Though this important essay nicely captured the difficulty in finding happy solutions in these cases, what wasn’t emphasized enough is the commonness of this tragedy. Nearly every ICU that I have ever walked into—a fair number—harbor these cases. No data here, but I’d guess that this tragic drama plays out in most hospitals every day. These cases pull at your heart. You want, even root for, the patient to survive and triumph. But at what cost in suffering? In the WSJ case, the family capitulated to comfort care minutes before death. Ideally, there would be a crystal ball to help tell everyone when enough is enough. Without that crystal ball though, caregivers must find the strength to present the truth, and to kindly and skillfully confront our limits.

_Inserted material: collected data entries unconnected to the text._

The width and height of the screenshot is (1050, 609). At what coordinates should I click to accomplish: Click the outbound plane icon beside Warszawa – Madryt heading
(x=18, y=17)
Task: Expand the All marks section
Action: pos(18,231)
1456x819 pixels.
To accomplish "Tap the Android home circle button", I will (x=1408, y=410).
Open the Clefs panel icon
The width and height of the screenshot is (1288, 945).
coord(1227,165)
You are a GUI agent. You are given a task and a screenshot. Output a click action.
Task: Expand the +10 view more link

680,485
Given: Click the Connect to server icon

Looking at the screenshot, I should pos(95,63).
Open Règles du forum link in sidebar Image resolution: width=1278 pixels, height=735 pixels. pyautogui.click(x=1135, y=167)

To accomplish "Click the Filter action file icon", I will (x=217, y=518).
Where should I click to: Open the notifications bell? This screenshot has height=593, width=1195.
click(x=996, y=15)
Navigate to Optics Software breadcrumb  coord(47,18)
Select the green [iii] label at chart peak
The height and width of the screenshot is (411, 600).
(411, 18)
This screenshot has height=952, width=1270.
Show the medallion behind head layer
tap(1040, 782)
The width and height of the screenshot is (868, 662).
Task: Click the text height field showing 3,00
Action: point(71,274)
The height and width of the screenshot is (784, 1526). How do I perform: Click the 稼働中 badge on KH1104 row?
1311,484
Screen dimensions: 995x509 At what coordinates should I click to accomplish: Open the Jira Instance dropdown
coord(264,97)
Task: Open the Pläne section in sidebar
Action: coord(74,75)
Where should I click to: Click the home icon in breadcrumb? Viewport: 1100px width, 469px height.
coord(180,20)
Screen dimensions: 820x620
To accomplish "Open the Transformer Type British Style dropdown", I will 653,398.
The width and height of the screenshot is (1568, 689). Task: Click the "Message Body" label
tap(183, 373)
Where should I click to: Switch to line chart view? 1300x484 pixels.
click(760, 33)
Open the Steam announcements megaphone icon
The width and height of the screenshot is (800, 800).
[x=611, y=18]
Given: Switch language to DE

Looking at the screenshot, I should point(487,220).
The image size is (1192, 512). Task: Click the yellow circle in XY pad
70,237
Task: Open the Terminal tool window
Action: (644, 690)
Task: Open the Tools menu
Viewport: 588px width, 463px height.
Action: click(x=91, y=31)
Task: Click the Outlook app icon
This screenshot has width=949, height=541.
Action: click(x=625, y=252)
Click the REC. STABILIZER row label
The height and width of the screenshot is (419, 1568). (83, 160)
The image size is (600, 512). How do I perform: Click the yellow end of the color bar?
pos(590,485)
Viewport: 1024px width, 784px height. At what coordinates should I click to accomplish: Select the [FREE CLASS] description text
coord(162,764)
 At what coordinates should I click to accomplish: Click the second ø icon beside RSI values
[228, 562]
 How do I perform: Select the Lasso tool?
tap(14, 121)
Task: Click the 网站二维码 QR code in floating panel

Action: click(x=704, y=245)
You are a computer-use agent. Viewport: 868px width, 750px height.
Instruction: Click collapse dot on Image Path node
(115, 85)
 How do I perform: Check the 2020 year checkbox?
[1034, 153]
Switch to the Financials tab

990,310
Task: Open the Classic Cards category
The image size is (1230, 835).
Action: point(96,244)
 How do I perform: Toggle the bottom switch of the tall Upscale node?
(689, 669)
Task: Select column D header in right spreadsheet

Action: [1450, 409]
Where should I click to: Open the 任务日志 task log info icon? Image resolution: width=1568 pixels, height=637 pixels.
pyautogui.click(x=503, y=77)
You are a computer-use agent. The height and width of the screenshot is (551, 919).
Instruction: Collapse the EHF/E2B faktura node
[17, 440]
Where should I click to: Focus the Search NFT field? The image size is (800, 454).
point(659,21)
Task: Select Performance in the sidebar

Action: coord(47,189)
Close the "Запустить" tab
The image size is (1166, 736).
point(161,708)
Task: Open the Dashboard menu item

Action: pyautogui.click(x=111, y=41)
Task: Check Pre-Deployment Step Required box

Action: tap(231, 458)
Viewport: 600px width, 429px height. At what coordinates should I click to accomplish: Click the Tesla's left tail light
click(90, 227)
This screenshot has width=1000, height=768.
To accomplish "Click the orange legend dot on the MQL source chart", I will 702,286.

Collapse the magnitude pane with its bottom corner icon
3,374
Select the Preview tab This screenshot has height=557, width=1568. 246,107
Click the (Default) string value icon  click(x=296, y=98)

We are also starting to talk about mortality.
I’ve been witness to the tragedy of “do everything” for almost two decades of medical practice. One doctor interacting with one patient and one family can’t move the needle. That’s why it feels good to see mainstream media help spread the important message–of the limits and consequences of life-prolonging care.
It needs be said, no check that, it needs to be understood as truth: that although we can do a lot, the fury of modern Medicine is neither painless nor free.
Don’t even start with death panel talk. The Crushing Cost of Care highlighted the importance of honest and frank conversations about the limits and sometimes, downright harm of “doing everything.” These common and tragic stories deserve more notice. Then, perhaps, a normal part of the doctor-patient conversation would include talking about a patient’s goal for their care. Will a day come when it’s normal–a quality measure even–to at least consider as an option, care that emphasizes the quality and comfort of life, not just its quantity? In scant enlightened enclaves, these conversations happen, but they are far from normal in the real world. In the real world, too often the default to ‘do everything’ inflicts unnecessary suffering.
Many are afraid to die. This is normal because life is good. But we also should fear ‘do everything’ Medicine.
So yes, I am hopeful and cautiously optimistic that mainstream media can help start and foster these important conversations.
An informed and engaged public will surely help us improve the care we deliver.